JavaMail SMTPSendFailedException

I am writing a bulk email program using the JavaMail api. I have a Microsoft Exhange server which I am trying to send the emails in to. When I run my program I get the following error:
**com.sun.mail.smtp.SMTPTransport.issueSendCommand(SMTPTransport.java:2057)
at com.sun.mail.smtp.SMTPTransport.finishData(SMTPTransport.java:1862)
at com.sun.mail.smtp.SMTPTransport.sendMessage(SMTPTransport.java:1100)
at javax.mail.Transport.send0(Transport.java:195)
at javax.mail.Transport.send(Transport.java:124)
at SendEmail.postMail(SendEmail.java:100)
at EmailGenerator.main(EmailGenerator.java:52)**
The part of my code trying to send the message is as follows:
Properties props = new Properties();
props.put("mail.smtp.host", email_server);
props.put("mail.transport.protocol", "smtp");
props.put("mail.smtp.auth", true);
class EmailAuthenticator extends Authenticator {
String user;
String pw;
EmailAuthenticator (String FROM, String PASSWORD)
{
super();
this.user = FROM;
this.pw = PASSWORD;
}
public PasswordAuthentication getPasswordAuthentication()
{
return new PasswordAuthentication(user, pw);
}
}
Session session = Session.getInstance(props, new EmailAuthenticator(USER, PASSWORD));
session.setDebug(debug);
System.out.println("Session created");
.. CREATED MESSAGE HERE...
Transport transport = session.getTransport("smtp");
transport.connect(exchange_server,user,password);
transport.send(msg);
transport.close();
I wonder am I missing some configuration on the Exchange server side, or is an issue with my code?
OK I figured out where I was going wrong here and am posting up the answer incase anybody else can get some value out of it.
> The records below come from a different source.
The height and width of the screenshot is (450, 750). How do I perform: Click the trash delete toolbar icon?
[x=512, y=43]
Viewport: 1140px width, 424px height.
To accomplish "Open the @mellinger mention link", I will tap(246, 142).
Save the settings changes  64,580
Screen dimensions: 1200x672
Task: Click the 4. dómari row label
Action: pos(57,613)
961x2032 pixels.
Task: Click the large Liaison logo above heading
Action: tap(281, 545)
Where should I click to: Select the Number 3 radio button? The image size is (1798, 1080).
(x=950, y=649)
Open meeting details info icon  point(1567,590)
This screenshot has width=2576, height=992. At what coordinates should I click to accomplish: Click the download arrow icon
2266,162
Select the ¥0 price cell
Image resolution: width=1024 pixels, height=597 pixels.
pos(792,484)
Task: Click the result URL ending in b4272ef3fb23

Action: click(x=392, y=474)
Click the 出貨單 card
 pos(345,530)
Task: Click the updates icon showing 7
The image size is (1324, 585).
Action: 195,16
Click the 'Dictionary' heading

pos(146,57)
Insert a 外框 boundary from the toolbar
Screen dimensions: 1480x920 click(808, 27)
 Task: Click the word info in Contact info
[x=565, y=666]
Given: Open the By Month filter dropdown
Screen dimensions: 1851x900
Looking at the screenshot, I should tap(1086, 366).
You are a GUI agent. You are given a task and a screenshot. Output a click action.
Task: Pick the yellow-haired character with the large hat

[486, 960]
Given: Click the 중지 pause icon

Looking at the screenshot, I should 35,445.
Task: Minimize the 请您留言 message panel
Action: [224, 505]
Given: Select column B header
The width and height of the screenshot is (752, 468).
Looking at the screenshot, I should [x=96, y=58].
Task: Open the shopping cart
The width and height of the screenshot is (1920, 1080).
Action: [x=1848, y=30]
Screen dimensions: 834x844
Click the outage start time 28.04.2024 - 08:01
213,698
I had the following line of code:
props.put("mail.smtp.auth", true);
This was telling my application that it needed to authenticate to the SMTP server, when in fact it didnt. This was causing my application from logging into the SMTP server and sending the email and thus producing the error message. Setting this property to false or not having this line of code fixed the issue for me. This line of code is only necessary for SMTP servers that require you to login, which my Exchange server didnt.